His work has been shown at Tate Britain and the Whitechapel Gallery in London and he was even invited in 2010, in partnership with the Serpentine Gallery, to design for luxury knitwear brand, Pringle, along with the likes of Turner prize nominee, David Shrigley, celebrated Scots polymath Alasdair Gray and actress, Tilda Swinton.
Outwork, winner of the third Margaret Tait Award, takes its name from an essay by French philosopher, Jacques Derrida, in which he questions the necessity of literary prefaces.
This is classic Sutcliffe territory. He brings a geekish fascination with high culture, in the shape of high priest-types such as Derrida, English poet Christopher Logue, German filmmaker Rainer Werner Fassbinder and influential sociologist Erving Hoffman, and blends it with his own cultural reference points gleaned from a 70s and 80s childhood spent watching too much television.
Sutcliffe, who worked as a cashier in a bank until the age of 25, claims he didn’t read at all until he left school. For someone whose flat is awash with books, as well as videos, this is quite a statement
“Jaws was one of one of first books I read,” he explains. “After I’d left school, my granny got a box of books from the library and it was in there. I don’t think I realised that it was a book before it was a film, even though I’d watched it several times by then.”
Reading Jaws, quite literally, opened the floodgates for Sutcliffe. “A friend of mine says he got into high culture through pop music, but I always think I got into it through television,” he explains.
While Sutcliffe worked in the bank by day, he was reading voraciously by night. He also started painting with a school friend who had gone to art school in Hull. “He was so cool,” he recalls. “It made me want to go to art school too.”
He applied to do a foundation course at Batley School of Art in West Yorkshire and from there, applied to study in Dundee, because he says he had read that outside London, the Scottish art colleges were the best.
“I think my enthusiasm got in,” he laughs. “I talked and talked. I’m not the most technically adept. I always felt I was running to catch up.”
Sutcliffe is perhaps being falsely modest as he received a first class honours degree from DoJCA. He stayed in Dundee for a few years after graduating, working with the artist-led group, Generator Projects, before moving to Glasgow in 2000 to study on the prestigious Master of Fine Arts course at GSA.

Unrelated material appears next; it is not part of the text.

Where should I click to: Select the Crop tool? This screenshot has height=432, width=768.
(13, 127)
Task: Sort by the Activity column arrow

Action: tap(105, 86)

For this new exhibition at Tramway, Sutcliffe Outwork is an installation for multiple screens, including new animated sequences and exerts from previous films as a form of subtle notation to the film.
As he admits, you don’t really have to know about the background to a Sutcliffe film for it to ‘work’ as a viewer. I would say – having now talked to him at length about his high/low culture magpie approach to making his work – that it helps.
Sutcliffe is like the guy you meet in the pub with whom you have a laugh over some old Monty Python sketch, or the merits of Charlie’s Angels versus Starsky and Hutch, before moving on to him telling you about a seemingly intellectual book which sounds – for all its academic weight – like it should be your next book at bedtime.
“I like stuff that is problematic,” he says. “Perfect works are really boring. Stuff which is universally accepted as being great, I find quite annoying. I always describe myself as a collage artist, not a filmmaker because there are different films in same frame.
“The essence of collage is that things sit together with shocking dissonance. When it is too complimentary, it doesn't work. I like the mix of low and high culture. I stand up for both high and low culture!”